(Saved data entries)
*** Block opens ***

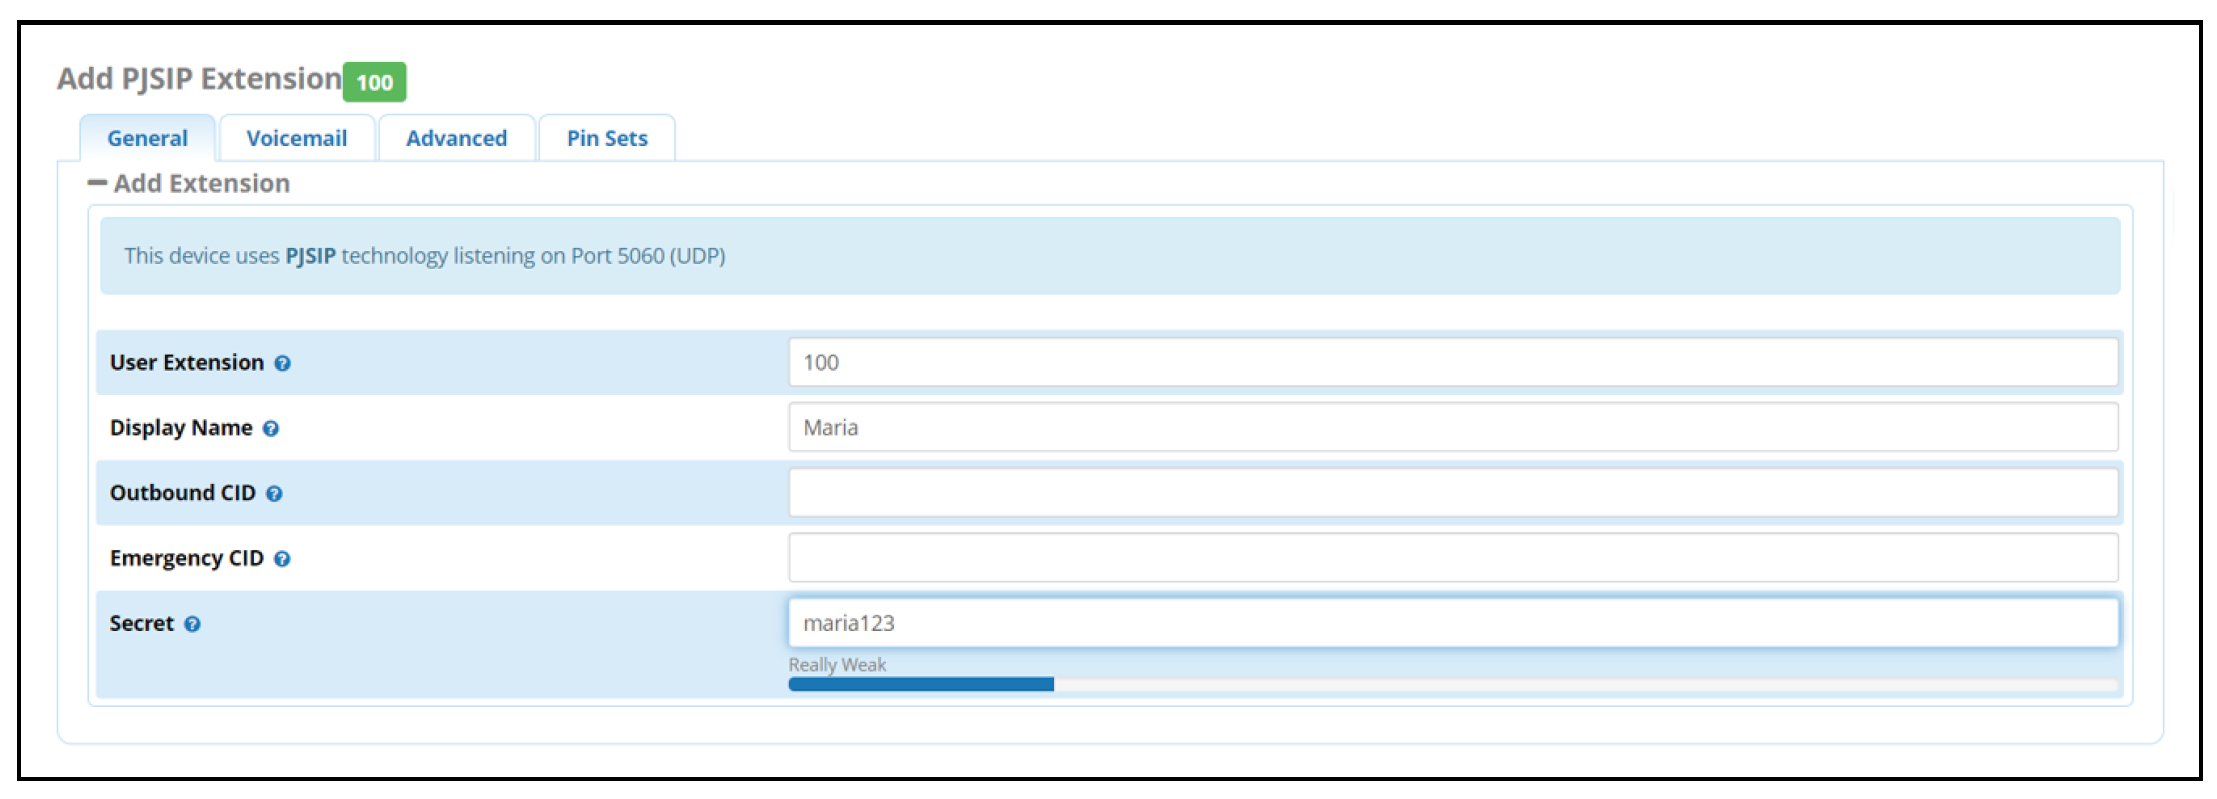Click the Secret field showing maria123

(x=1452, y=622)
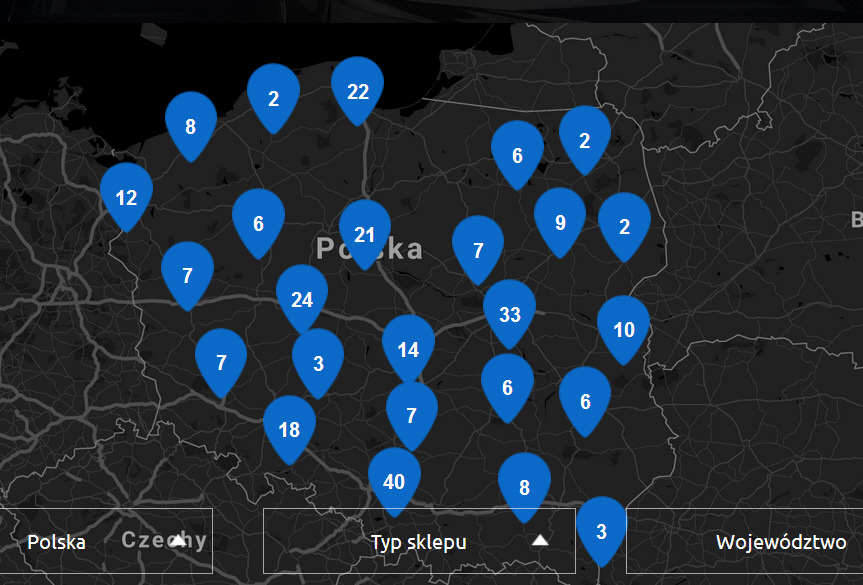Click the 7 marker right of the Polska map label
Screen dimensions: 863x585
click(x=478, y=250)
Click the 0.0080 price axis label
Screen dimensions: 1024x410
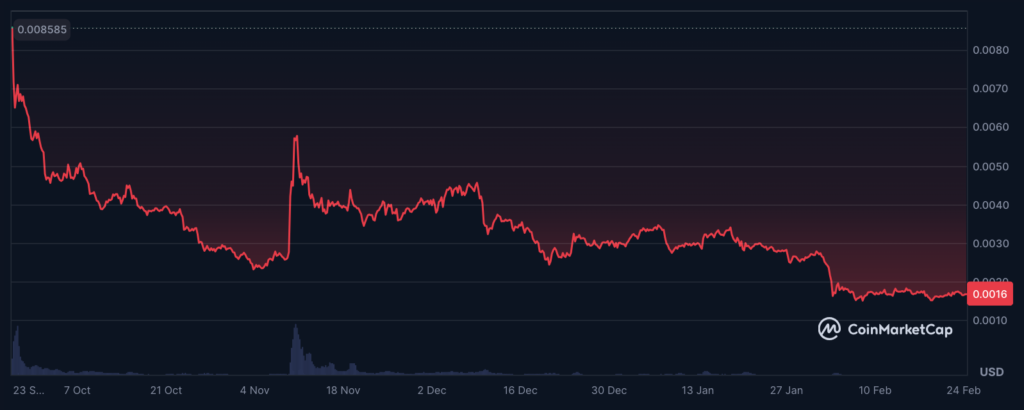[x=990, y=50]
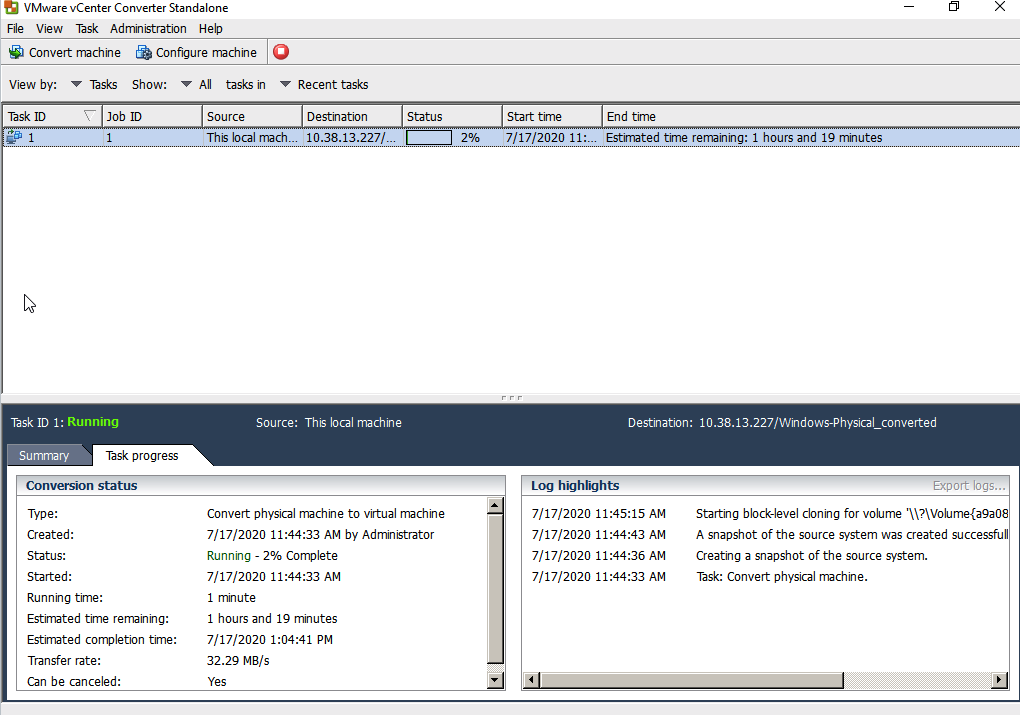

*** Block closes ***

Task to complete :: Could you copy exactly, and with no pictures, the lines above from the one containing "Click the 0.0080 price axis label" through the last line, both included?

Task result ::
Click the 0.0080 price axis label
Screen dimensions: 1024x410
[x=990, y=50]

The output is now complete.